──────── EXCERPTED RECORDS ────────

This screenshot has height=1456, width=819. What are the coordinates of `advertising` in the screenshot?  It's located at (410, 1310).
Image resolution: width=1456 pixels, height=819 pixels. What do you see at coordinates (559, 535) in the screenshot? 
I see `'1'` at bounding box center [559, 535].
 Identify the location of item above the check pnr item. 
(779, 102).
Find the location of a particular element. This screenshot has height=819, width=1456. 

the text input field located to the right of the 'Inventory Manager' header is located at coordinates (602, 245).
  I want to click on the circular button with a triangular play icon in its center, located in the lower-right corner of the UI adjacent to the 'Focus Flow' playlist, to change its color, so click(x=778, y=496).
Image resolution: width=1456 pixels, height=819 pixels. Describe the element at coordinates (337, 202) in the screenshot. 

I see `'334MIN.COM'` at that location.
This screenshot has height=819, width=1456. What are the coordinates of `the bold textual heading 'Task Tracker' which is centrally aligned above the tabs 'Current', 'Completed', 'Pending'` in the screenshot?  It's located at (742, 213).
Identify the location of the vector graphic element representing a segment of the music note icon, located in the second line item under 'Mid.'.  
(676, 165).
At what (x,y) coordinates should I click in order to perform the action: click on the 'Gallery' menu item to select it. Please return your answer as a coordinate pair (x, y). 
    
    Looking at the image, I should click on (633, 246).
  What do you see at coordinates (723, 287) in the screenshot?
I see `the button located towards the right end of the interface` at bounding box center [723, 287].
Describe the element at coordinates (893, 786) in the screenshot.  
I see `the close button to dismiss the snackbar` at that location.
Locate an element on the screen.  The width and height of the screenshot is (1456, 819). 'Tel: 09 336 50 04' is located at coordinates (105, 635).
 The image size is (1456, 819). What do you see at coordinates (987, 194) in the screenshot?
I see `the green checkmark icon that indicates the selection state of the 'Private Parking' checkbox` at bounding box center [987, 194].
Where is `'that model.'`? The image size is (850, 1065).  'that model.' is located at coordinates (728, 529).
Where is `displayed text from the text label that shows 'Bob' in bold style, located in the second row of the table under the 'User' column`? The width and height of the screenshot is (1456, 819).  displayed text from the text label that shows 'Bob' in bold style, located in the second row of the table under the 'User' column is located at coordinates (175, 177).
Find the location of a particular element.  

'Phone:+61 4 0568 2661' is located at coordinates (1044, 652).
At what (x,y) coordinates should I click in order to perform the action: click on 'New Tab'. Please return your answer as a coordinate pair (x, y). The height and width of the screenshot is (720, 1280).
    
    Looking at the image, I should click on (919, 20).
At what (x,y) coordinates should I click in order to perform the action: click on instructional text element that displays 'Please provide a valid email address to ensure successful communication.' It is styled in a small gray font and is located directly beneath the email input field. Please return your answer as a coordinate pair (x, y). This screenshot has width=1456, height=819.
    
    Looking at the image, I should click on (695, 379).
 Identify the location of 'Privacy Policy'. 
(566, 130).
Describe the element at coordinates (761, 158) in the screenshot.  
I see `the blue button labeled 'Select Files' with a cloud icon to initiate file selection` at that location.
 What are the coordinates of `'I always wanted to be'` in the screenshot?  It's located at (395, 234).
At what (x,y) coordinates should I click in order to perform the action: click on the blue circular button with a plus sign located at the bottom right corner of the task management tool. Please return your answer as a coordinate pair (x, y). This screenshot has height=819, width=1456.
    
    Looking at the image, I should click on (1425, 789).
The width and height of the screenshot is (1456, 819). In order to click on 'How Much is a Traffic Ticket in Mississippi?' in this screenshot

────────

| EXERCISE TASK |
Render the material as a JSON list of strings, one string per line with blank lines omitted, starting at the first line of the material and ending at the line containing "(779, 102).".

| OUTPUT FOR THIS EXERCISE |
[
  "This screenshot has height=1456, width=819. What are the coordinates of `advertising` in the screenshot?  It's located at (410, 1310).",
  "Image resolution: width=1456 pixels, height=819 pixels. What do you see at coordinates (559, 535) in the screenshot? ",
  "I see `'1'` at bounding box center [559, 535].",
  " Identify the location of item above the check pnr item. ",
  "(779, 102)."
]